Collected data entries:

◆ ◆ ◆

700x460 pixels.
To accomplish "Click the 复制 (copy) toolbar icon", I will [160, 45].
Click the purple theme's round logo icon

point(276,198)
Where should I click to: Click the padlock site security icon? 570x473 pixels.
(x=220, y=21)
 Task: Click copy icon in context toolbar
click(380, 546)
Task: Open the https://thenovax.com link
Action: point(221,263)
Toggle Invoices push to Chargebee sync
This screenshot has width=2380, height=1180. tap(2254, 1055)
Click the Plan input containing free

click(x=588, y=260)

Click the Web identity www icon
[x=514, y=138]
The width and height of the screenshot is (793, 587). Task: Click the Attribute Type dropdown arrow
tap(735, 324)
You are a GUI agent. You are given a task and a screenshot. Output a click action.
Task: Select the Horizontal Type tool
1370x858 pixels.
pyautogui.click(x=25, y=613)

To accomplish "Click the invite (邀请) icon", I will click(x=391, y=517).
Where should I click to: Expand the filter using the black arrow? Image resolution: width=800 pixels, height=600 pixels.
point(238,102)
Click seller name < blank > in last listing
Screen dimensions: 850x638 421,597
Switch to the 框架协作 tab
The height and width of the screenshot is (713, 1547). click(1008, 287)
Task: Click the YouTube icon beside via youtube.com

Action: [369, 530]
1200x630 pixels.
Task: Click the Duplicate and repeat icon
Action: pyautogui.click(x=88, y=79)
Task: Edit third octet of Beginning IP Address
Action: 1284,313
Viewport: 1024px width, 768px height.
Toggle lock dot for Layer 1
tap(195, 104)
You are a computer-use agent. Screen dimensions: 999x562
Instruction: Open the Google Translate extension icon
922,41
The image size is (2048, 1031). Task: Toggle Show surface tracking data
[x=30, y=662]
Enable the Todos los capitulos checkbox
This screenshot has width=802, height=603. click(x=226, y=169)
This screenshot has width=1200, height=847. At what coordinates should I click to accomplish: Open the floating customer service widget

◆ ◆ ◆

◆ **Task objective**: From the line that contains "Click seller name < blank > in last listing" through the end of the records above, print every line exactly and nothing else.

◆ **Response box**:
Click seller name < blank > in last listing
Screen dimensions: 850x638 421,597
Switch to the 框架协作 tab
The height and width of the screenshot is (713, 1547). click(1008, 287)
Task: Click the YouTube icon beside via youtube.com

Action: [369, 530]
1200x630 pixels.
Task: Click the Duplicate and repeat icon
Action: pyautogui.click(x=88, y=79)
Task: Edit third octet of Beginning IP Address
Action: 1284,313
Viewport: 1024px width, 768px height.
Toggle lock dot for Layer 1
tap(195, 104)
You are a computer-use agent. Screen dimensions: 999x562
Instruction: Open the Google Translate extension icon
922,41
The image size is (2048, 1031). Task: Toggle Show surface tracking data
[x=30, y=662]
Enable the Todos los capitulos checkbox
This screenshot has width=802, height=603. click(x=226, y=169)
This screenshot has width=1200, height=847. At what coordinates should I click to accomplish: Open the floating customer service widget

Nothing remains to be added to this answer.